Turmoil at The Atlantic

The Atlantic’s* blog section, my single favorite part of the Internet and a frequent source of posts and links here, is in turmoil this morning owing to a redesign that has stripped its superb habitues of the graphical personality and color that made their individual pages so compelling. It didn’t help that a series of glitches accompanied the changeover, including the (apparently temporary) loss of RSS feeds and the (hopefully temporary) disappearance of daily email updates.

The esteemed James Fallows, though characteristically uber-polite, is unable to conceal his unhappiness:

[T]he new layout scheme — in which you see only a few-line intro to each post but no pictures, block quotes, or other amplifying material — unavoidably changes the sensibility and tone of personal blogs. It drains them of variety and individuality, not to mention making them much less convenient to read. Only now that it is gone do I realize how important the placing of photos has been to my own sense of what I wanted to convey, along with the ability to alternate between longer and shorter posts on a “landing” page, or to deliberately save some material for “after the jump” placement.

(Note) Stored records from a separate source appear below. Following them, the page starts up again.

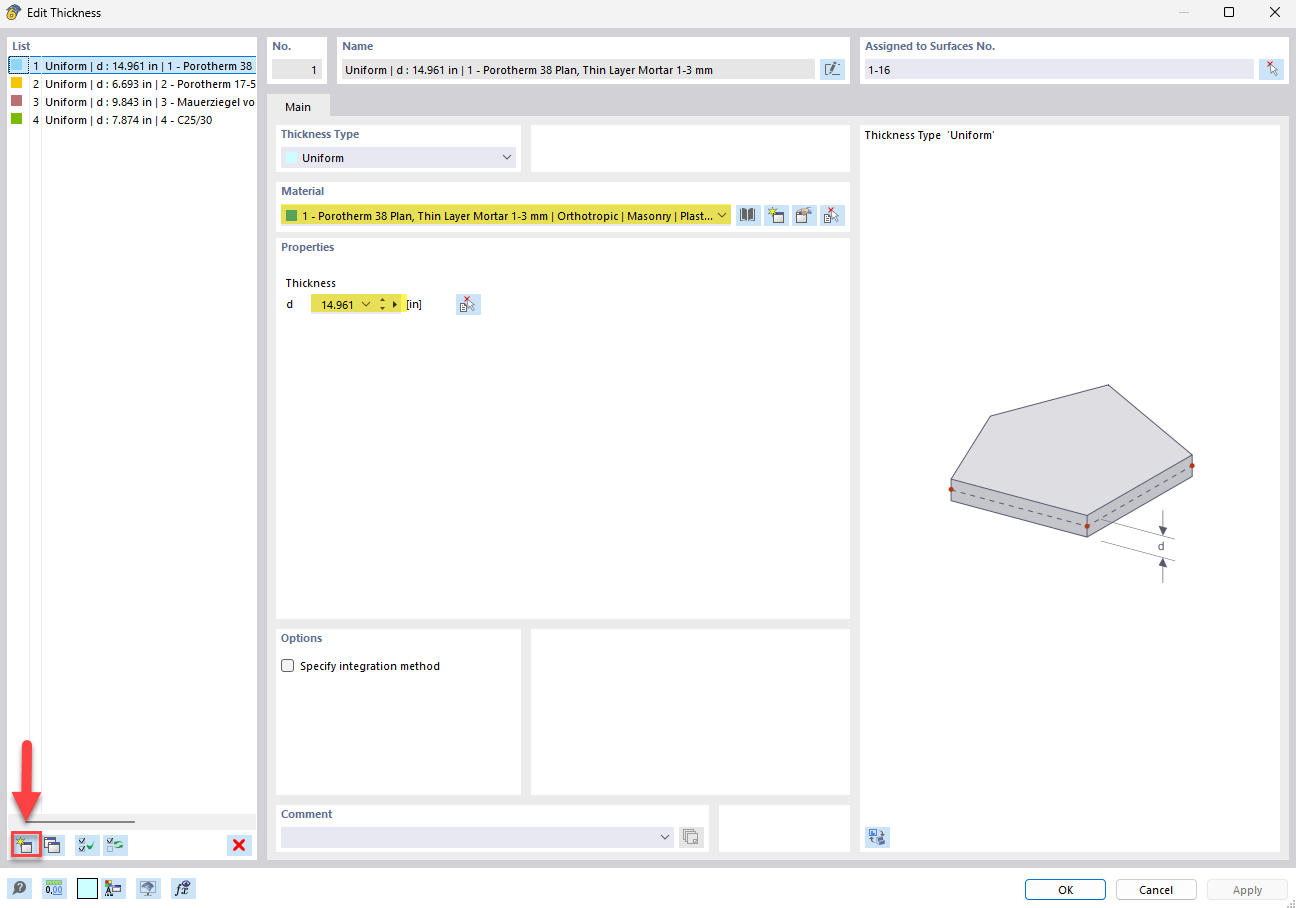This screenshot has height=908, width=1296.
Task: Open the Comment dropdown list
Action: pyautogui.click(x=664, y=837)
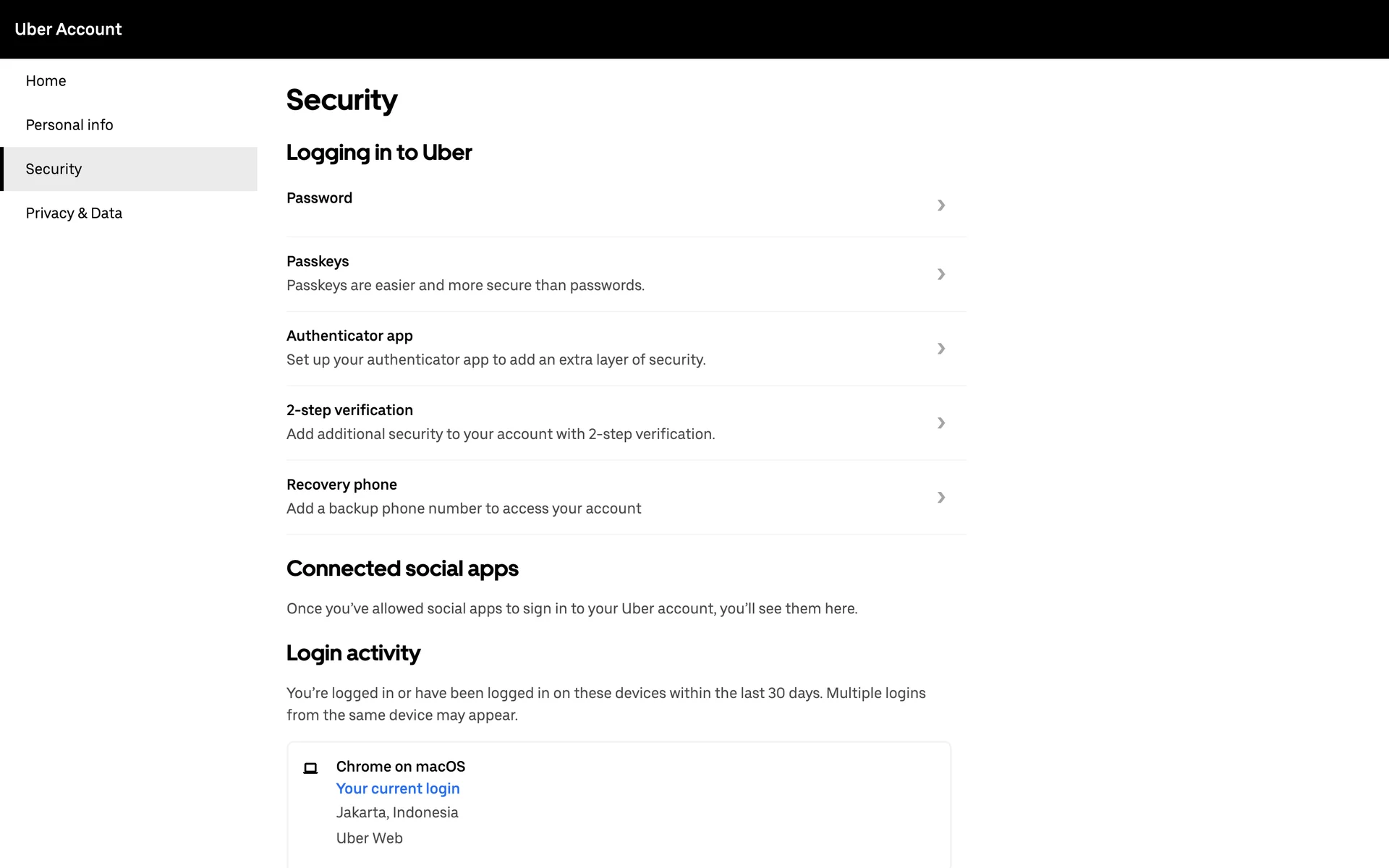
Task: Select the Passkeys setting row
Action: [x=318, y=261]
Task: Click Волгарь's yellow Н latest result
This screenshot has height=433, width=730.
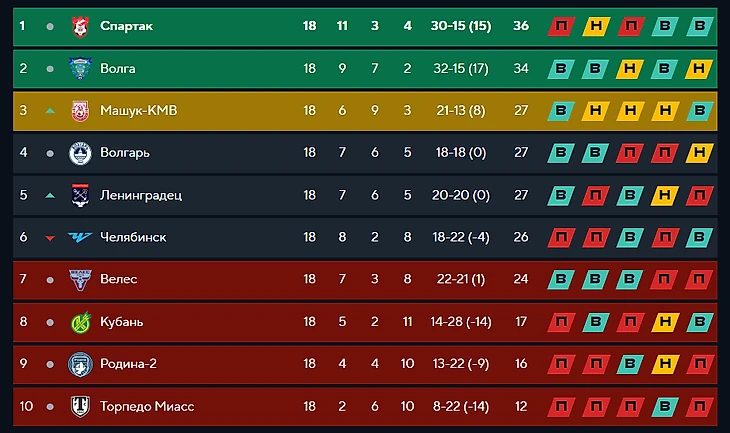Action: (699, 153)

Andrew Sullivan’s Daily Dish emerges relatively unscathed, but only because, as fellow blogger Ta-Nehisi Coates points out, in traffic terms, “Andrew is a monster.” The Dish generates over half the traffic on the whole Atlantic site. That didn’t stop the acerbic Sullivan from cataloging his dislikes:

[T]he abrupt removal of the Dish’s search engine. The unnecessary new fonts, the loss of framing for the photos, the exploitation of the Dish as a relentlessly throbbing promotional tool for the Wire (a Dish duplicate with more staffers) has interrupted its flow and made it less easy to read.

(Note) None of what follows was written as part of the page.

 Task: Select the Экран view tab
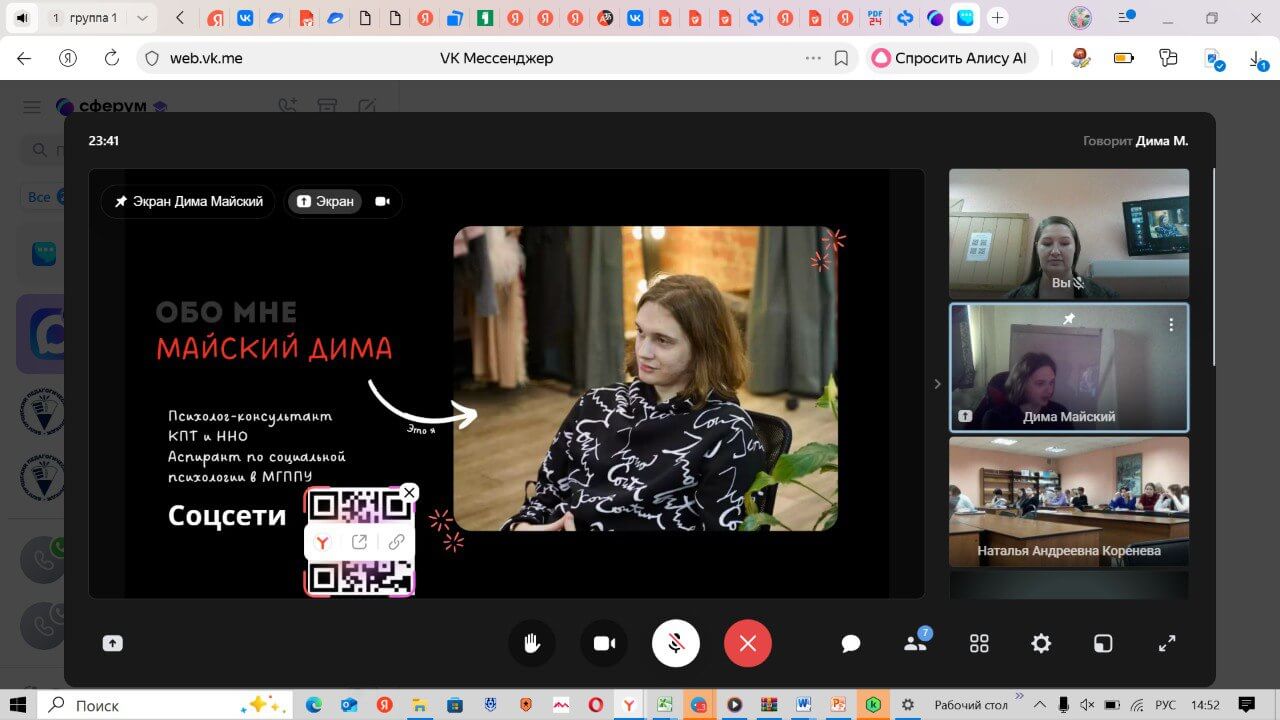click(325, 201)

Sullivan also listed changes he would have preferred:

My requests over three years, often suggested by readers – for a continued-reading feature that does not require a new page (the new one sends you into a mass of prose where it’s very hard to find where you left off), for a much more user-friendly search function, for one-click running summaries of long threads (torture, gay rights, Obama, health reform, Window views) etc, have all been turned down, even as just three people produce 300 posts a week to the point of exhaustion and generate between 55 and 60 percent of the Atlantic.com’s entire traffic.

I’m reluctant to include the usual links here, because the new site is so uninviting, I fear I will discourage Contrarian readers from ever returning to The Atlantic‘s excellent bloggers, all of whom seem to think that many of the changes will be rolled back over the ensuing days and weeks.

Newspaper readers are inherently conservative. I have (almost) never seen a newspaper redesign I liked out of the box. Perhaps blog readers are no different.

For his part, the mild-mannered Fallows is so upset, he has apparently gone on strike:

I am optimistic that this will change, but find the new approach such a straitjacket that I won’t even try to work within its constraints until it is fixed.

* Out of habit forged in childhood, I persist in calling Atlantic Monthly.